▸ Opdracht A
Schrijf de vermeldingen onder het fragment woordelijk over, van de eerste regel van de vermeldingen tot en met de regel met "In order to click on clipboard-copy-icon".

─── Fragment

Verzoekster is een in TUR gevestigd transportbedrijf. Zij vervoert goederen over de weg van TUR naar de EU, met name DUI. Bij een inspectie door de belastingdienst (verweerster) aan de grens HON/ROE op 30-03-2015 van een vrachtwagencombinatie van verzoekster werd geconstateerd dat de doorvoervergunning weliswaar in orde was maar dat het zegel dat bewijst dat de in HON wettelijk verschuldigde motorrijtuigenbelasting is betaald daarop ontbrak. Verzoekster moet alsnog betalen plus fiscale sanctie plus een bestuurlijke boete. Bezwaar wordt niet gehonoreerd (13-05-2015) waarop verzoekster in beroep gaat bij de verwijzende rechter. Zij stelt dat de HON wet niet verenigbaar is met besluit 1/95 (het opheffen van in- en uitvoerrechten en heffingen van gelijke werking, zoals een douanerecht, en het afzien van nieuw invoeren van dergelijke rechten). Verzoekster meent dat motorrijtuigenbelasting als heffing van gelijke werking als een douanerecht kan gelden. Betaling in HON wordt enkel geëist voor buiten de EU geregistreerde voertuigen. De heffing heeft marktbeschermende effecten zodat sprake is van beperking van het vrij verkeer van goederen. Verweerster wijst op de gedeelde bevoegdheid in VWEU artikel 4 zodat HON zelf voorschriften kan vastleggen en toepassen. Motorrijtuigenbelasting wordt geheven in het kader van internationaal vervoer zodat die niet als douanerecht of heffing van gelijke werking kan worden aangemerkt. Op grond van Vo. 1072/2009 heeft HON met TUR een bilaterale vervoerovereenkomst gesloten.

De verwijzende HON rechter wenst te vernemen of motorrijtuigenbelasting als een heffing van gelijke werking wordt beschouwd. Hoofdkenmerk daarvan is dat die heffingen (in)direct worden geheven op geïmporteerde goederen terwijl belastingen op zowel geïmporteerde als binnenlandse goederen worden geheven. In de HON wet is bepaald dat in andere EULS gevestigde transportbedrijven geen motorrijtuigenbelasting hoeven te betalen. Indien het om een maatregel van gelijke werking gaat dan vraagt de verwijzende rechter zich af of er redenen van verkeersveiligheid en rechtshandhaving kunnen worden aangevoerd en of de belasting dan proportioneel is. Daarnaast zou sprake kunnen zijn van discriminatie van TUR transportbedrijven en is HON bevoegd om op grond van Vo. 1072/2009 (en RL 1999/62) het in VWEU artikel 4 genoemde onderwerp anders te regelen door middel van een bilaterale overeenkomst. Hij legt de volgende vragen voor aan het HvJEU:
1) Moet artikel 4 van besluit nr. 1/95 van de Associatieraad EG-Turkije aldus worden uitgelegd dat een belasting als in de Hongaarse wet op de motorrijtuigenbelasting, die krachtens die wet op een voor goederenvervoer bestemd en gebruikt en door een Turks transportbedrijf geëxploiteerd voertuig met Turks kenteken wordt geheven omdat het voertuig de Hongaarse grens overschrijdt om, vanuit Turkije en via Hongarije als lidstaat van doorvoer, een andere lidstaat te bereiken, een heffing van gelijke werking als een douanerecht is en zich dus niet verdraagt met dat artikel?

──────

▸ Opdracht B
Beantwoord de volgende vragen over het fragment.
(i) Op welke datum vond de inspectie aan de grens HON/ROE plaats?
(ii) Welke twee redenen zouden volgens de verwijzende rechter mogelijk kunnen worden aangevoerd?
(iii) Artikel 4 van welk besluit moet volgens de eerste vraag aan het HvJEU worden uitgelegd?

─── Invoer

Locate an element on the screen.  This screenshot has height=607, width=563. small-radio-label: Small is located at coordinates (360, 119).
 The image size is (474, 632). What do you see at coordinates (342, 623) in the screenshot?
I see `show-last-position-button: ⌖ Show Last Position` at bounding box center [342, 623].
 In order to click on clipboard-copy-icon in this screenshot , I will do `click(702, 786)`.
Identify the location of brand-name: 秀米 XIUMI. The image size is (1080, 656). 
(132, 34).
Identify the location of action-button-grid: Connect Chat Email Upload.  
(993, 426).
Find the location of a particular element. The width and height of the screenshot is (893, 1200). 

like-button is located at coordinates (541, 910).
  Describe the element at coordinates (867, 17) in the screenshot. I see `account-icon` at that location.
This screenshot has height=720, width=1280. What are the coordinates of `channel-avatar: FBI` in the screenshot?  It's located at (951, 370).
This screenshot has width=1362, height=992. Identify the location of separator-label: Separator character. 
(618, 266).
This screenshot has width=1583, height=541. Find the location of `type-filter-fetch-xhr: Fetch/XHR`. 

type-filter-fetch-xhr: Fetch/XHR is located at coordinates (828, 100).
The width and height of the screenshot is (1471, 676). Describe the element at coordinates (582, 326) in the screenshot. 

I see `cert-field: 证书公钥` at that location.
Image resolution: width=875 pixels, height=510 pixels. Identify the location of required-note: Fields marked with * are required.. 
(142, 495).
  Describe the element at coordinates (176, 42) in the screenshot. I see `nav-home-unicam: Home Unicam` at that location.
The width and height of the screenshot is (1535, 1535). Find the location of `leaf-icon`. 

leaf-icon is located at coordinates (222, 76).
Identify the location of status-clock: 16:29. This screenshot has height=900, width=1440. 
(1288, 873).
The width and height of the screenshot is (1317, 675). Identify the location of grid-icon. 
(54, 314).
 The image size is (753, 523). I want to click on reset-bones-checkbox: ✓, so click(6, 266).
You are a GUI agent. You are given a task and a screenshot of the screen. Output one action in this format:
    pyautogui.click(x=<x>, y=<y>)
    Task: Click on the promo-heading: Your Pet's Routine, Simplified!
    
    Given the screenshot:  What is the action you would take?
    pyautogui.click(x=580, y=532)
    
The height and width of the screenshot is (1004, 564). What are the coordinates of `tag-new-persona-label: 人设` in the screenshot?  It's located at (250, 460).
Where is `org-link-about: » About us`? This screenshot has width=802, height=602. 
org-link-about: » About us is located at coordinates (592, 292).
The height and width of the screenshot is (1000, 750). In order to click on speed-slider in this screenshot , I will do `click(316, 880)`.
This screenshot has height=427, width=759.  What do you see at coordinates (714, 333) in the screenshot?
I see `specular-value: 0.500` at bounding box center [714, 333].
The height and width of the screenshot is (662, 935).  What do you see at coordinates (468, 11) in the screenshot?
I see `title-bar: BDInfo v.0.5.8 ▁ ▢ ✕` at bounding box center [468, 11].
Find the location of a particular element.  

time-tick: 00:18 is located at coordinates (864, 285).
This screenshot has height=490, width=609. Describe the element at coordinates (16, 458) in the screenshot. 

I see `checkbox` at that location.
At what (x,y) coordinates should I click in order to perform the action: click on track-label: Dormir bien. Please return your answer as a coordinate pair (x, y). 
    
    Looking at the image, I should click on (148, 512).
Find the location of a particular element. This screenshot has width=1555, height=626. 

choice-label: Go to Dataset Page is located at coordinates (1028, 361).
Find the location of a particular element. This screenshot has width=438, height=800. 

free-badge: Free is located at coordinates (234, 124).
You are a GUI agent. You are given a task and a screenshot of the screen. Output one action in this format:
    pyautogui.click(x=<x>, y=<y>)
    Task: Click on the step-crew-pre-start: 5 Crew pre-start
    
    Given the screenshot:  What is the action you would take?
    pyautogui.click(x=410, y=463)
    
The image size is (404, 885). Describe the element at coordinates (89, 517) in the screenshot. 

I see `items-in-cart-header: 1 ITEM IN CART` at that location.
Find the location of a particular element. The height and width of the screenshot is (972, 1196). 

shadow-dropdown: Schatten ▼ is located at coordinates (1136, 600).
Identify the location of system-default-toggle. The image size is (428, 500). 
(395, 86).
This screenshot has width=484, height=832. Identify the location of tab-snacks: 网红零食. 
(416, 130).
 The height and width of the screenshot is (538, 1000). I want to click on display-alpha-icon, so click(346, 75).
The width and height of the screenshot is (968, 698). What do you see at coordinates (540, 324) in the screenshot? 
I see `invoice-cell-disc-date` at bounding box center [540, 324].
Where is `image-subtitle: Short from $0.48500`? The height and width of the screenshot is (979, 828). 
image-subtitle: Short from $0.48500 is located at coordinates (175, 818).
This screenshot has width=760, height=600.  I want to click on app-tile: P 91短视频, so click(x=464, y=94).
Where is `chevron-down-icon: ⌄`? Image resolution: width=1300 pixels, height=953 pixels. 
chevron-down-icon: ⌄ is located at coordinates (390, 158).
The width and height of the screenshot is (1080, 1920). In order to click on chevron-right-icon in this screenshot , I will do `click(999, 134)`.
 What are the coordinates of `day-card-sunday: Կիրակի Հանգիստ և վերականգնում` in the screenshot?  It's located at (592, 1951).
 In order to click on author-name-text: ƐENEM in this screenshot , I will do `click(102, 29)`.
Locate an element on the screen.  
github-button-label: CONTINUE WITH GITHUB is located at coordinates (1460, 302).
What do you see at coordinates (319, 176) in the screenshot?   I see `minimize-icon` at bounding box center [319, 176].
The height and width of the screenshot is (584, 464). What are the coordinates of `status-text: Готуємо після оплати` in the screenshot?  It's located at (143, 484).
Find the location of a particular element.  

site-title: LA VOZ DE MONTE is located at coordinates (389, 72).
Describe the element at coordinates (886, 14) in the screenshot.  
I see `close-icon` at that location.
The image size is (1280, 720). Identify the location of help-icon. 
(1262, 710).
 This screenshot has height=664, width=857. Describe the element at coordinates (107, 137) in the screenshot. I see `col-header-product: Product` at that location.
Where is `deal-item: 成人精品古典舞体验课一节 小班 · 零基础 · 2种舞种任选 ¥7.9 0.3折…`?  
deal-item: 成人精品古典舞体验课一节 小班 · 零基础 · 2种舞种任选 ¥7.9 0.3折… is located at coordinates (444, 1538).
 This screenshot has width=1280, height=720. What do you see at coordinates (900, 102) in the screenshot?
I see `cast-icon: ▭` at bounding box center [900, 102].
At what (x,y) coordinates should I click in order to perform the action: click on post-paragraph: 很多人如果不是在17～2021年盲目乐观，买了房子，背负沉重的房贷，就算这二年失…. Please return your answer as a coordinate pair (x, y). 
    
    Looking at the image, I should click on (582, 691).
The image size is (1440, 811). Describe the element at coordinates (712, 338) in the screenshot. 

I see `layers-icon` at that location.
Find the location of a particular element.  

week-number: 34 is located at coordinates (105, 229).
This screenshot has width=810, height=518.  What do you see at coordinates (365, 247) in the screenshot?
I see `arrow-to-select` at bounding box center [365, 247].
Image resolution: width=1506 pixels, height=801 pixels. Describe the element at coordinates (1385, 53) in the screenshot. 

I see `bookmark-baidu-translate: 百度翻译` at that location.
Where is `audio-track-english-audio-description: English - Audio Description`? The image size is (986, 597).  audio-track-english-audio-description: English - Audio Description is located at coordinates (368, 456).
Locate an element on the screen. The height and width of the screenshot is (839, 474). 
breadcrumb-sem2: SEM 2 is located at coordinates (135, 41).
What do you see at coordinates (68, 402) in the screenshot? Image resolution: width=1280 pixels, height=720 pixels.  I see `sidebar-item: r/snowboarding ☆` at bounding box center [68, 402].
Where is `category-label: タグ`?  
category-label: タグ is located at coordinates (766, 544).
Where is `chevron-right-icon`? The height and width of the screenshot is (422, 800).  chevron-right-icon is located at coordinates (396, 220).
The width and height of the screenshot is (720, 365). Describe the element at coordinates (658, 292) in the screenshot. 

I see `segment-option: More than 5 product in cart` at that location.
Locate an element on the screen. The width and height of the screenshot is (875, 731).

──────

▸ Uitwerking A
Locate an element on the screen.  This screenshot has height=607, width=563. small-radio-label: Small is located at coordinates (360, 119).
 The image size is (474, 632). What do you see at coordinates (342, 623) in the screenshot?
I see `show-last-position-button: ⌖ Show Last Position` at bounding box center [342, 623].
 In order to click on clipboard-copy-icon in this screenshot , I will do `click(702, 786)`.

▸ Uitwerking B
(i) Op 30-03-2015.
(ii) Verkeersveiligheid en rechtshandhaving.
(iii) Besluit nr. 1/95 van de Associatieraad EG-Turkije.